ESF : Goodwill hunting: Research group chases down deer to track movements, prevent spread of disease

Two years ago, five captive deer and two wild deer were discovered to be infected with a deadly disease – Chronic Wasting Disease (CWD).

Luckily for the deer, four doctoral candidates at State University of New York College of Environmental Science and Forestry wrote a proposal four months earlier with specific interest in studying animal behavior to control disease movement, said Amy Dechen, one of the doctoral candidates involved in the department of environmental and forest biology’s CWD project.

The New York State Department of Environmental Conservation (DEC) contacted ESF to conduct a study on the matter because of the ‘good wildlife and natural resources program,’ said Dave Riehlman, DEC wildlife biologist. ‘We wanted to know what to do to contain and better understand deer movement.’

CWD is a rare disease that affects deer, moose and elk and is believed to be caused by abnormal protein that eventually builds up in an animal’s brain and spinal chord, altering its behavior and causing it to ‘waste away,’ said David Williams, a doctoral candidate who analyzes the project’s data.

Animals usually carry the bug for a year or more before they show signs of infection, which ‘makes studying the disease difficult,’ Williams said.



Although other diseases similar to CWD, such as Mad Cow Disease, which can be transferred to humans, there is no evidence that CWD could do the same. The disease can be spread to other animals through saliva, feces, urine and animal carcasses. Remnants of the disease can survive in the soil for about three to five years, Williams said.

‘We are looking at home range size and location, dispersal distances, how they interact with roads and waterways and other barriers,’ Dechen said. ‘We are also looking at seasonal migration.’

The study will provide a model for the DEC to focus its efforts and resources on preventing the disease. When CWD cases arose in the past, the state spread its resources evenly across a large area or dealt with the situation by shooting deer whose infectious statuses were unknown, Williams said.

‘Deer in the state of New York are a pretty major industry as far of the hunting industry and the economy around that,’ Williams said. ‘Concerns about the disease and a healthy deer population make it an important issue for the state.’

However, hunting has limited some of the data in the study because seven out of eight male deer in last year’s study were shot, Dechen said.

Yet Williams said it is not a huge problem, and Dechen agreed, despite last year’s setback.

‘We don’t really have any movement data close to hunting season,’ Dechen said.

‘Hunters don’t know that they are killing deer with collars on,’ said John Potter of CNY Hunt, a hunting group. ‘They probably don’t know this study is going on.’

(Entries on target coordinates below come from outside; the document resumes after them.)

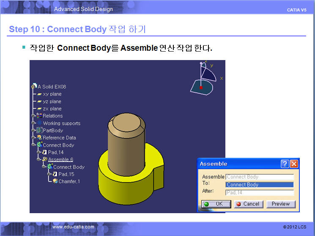Screen dimensions: 315x236
Task: Click the Preview button in the Assemble dialog
Action: click(280, 204)
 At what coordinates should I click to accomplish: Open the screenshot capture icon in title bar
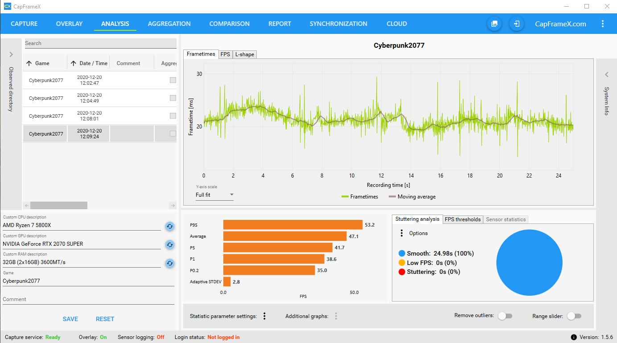coord(494,24)
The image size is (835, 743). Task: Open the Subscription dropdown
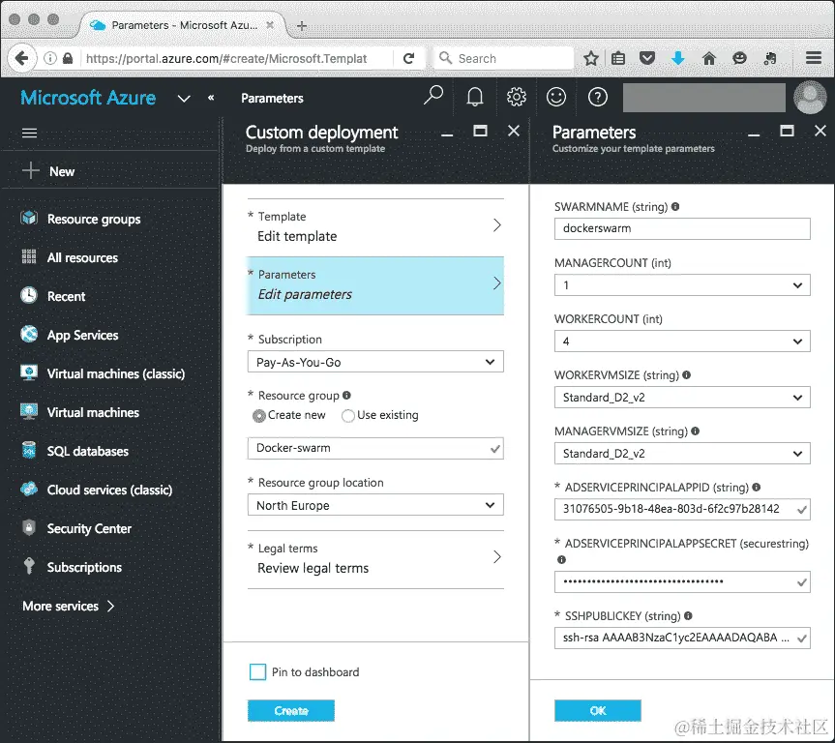[375, 360]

When the study started, the team captured animals using a number of different trapping devices, anesthetized them, took blood samples, metrics and tonsil biopsy samples – only live animal test for CWD – to ensure that none of the animals with GPS collars tested positive for the disease.

The collars take the animals’ GPS location every five hours for a year, giving the team an enormous amount of data to analyze, Dechen said.

‘Tracking only one animal used to be very labor intensive,’ said Riehlman, who believes the study is more accurate using the GPS system.

Although the study is not finished and the team is reluctant to make observations, so far research has shown that home range size is a lot smaller than is commonly reported in animal migration literature.